## TRAVAIL DEMANDÉ
1. D'après l'arrêt, en quelle qualité Mme [A] [N] a-t-elle été engagée par la société PARFUMERIE DOUGLAS ?
2. Recopiez le passage de l'arrêt qui s'ouvre sur les mots contenant « Chantal THEUREY-PARISOT, Conseiller » et se ferme sur « le magistrat signataire. ».

## EXTRAIT DE L'ARRÊT
France | France, Cour d'appel de Lyon, Sécurité sociale, 04 octobre 2016, 15/01773


AFFAIRE DE SÉCURITÉ SOCIALE



COLLÉGIALE



RG : 15/01773





CPAM DU RHÔNE



C/

[A]







APPEL D'UNE DÉCISION DU :

Tribunal des Affaires de Sécurité Sociale de LYON

du 04 Février 2015

RG : 20121420











COUR D'APPEL DE LYON



Sécurité sociale



ARRÊT DU 04 OCTOBRE 2016

















APPELANTE :



CPAM DU RHÔNE

Service contentieu

x

[Adresse 1]



représentée par madame [V] [F], munie d'un pouvoir







INTIMÉE :



[N] [A]

née le [Date naissance 1]/1968

[Adresse 2]

[Adresse 3]



représentée par Me Soraya GUEZLANE, avocat au barreau de LYON











DÉBATS EN AUDIENCE PUBLIQUE DU : 30 Août 2016





COMPOSITIO...

AFFAIRE DE SÉCURITÉ SOCIALE

COLLÉGIALE

RG : 15/01773

CPAM DU RHÔNE

C/

[A]

APPEL D'UNE DÉCISION DU :

Tribunal des Affaires de Sécurité Sociale de LYON

du 04 Février 2015

RG : 20121420

COUR D'APPEL DE LYON

Sécurité sociale

ARRÊT DU 04 OCTOBRE 2016

APPELANTE :

CPAM DU RHÔNE

Service contentieux

[Adresse 1]

représentée par madame [V] [F], munie d'un pouvoir

INTIMÉE :

[N] [A]

née le [Date naissance 1]/1968

[Adresse 2]

[Adresse 3]

représentée par Me Soraya GUEZLANE, avocat au barreau de LYON

DÉBATS EN AUDIENCE PUBLIQUE DU : 30 Août 2016

COMPOSITION DE LA COUR LORS DES DÉBATS ET DU DÉLIBÉRÉ :

Elizabeth POLLE-SENANEUCH, Président

Chantal THEUREY-PARISOT, Conseiller

Marie-Christine DE LA SALLE, Conseiller

Assistés pendant les débats de Malika CHINOUNE, Greffier.

ARRÊT : CONTRADICTOIRE

Prononcé publiquement le 04 Octobre 2016 par mise à disposition de l'arrêt au greffe de la Cour, les parties en ayant été préalablement avisées dans les conditions prévues au deuxième alinéa de l'article 450 du code de procédure civile ;

Signé par Elizabeth POLLE-SENANEUCH, Président et par Malika CHINOUNE, Greffier auquel la minute de la décision a été remise par le magistrat signataire.

*************

FAIT, PROCÉDURE, PRÉTENTIONS ET MOYENS DES PARTIES

Selon contrat de travail à durée indéterminée en date du 19 mai 1998, Mme [A] [N] a été engagée en qualité de vendeuse par la société PARFUMERIE DOUGLAS exerçant son activité dans la galerie marchande d'AUCHAN à CALUIRE.

## INFORMATIONS FOURNIES
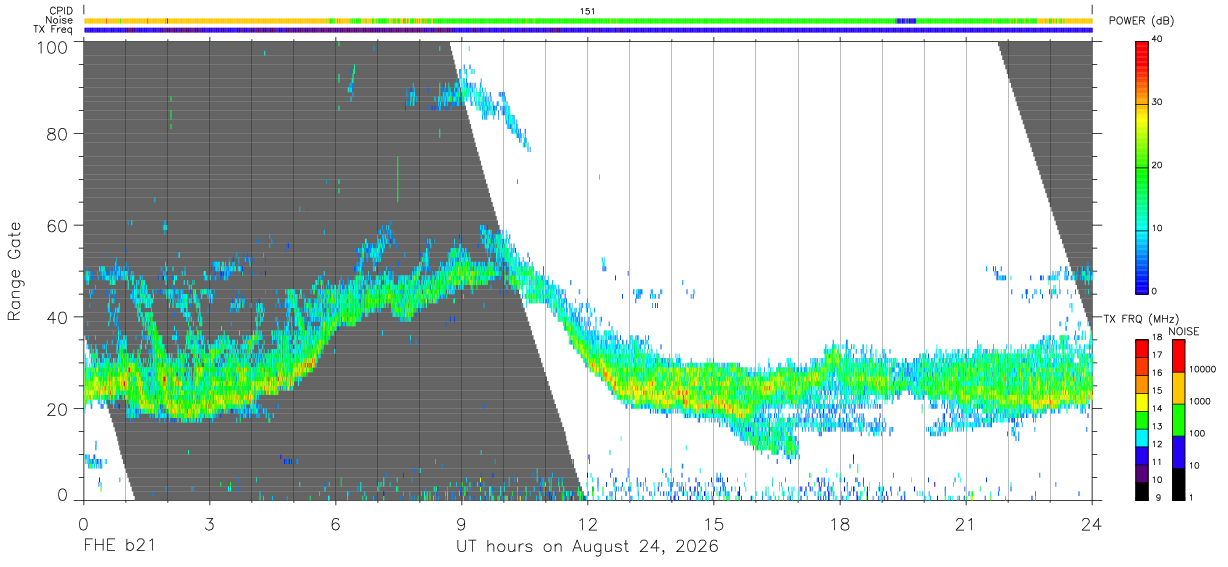Click the 18 MHz label on the frequency scale
Image resolution: width=1228 pixels, height=567 pixels.
1157,339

## RÉPONSES DANS L'ORDRE
1. En qualité de vendeuse.

2.
Chantal THEUREY-PARISOT, Conseiller

Marie-Christine DE LA SALLE, Conseiller

Assistés pendant les débats de Malika CHINOUNE, Greffier.

ARRÊT : CONTRADICTOIRE

Prononcé publiquement le 04 Octobre 2016 par mise à disposition de l'arrêt au greffe de la Cour, les parties en ayant été préalablement avisées dans les conditions prévues au deuxième alinéa de l'article 450 du code de procédure civile ;

Signé par Elizabeth POLLE-SENANEUCH, Président et par Malika CHINOUNE, Greffier auquel la minute de la décision a été remise par le magistrat signataire.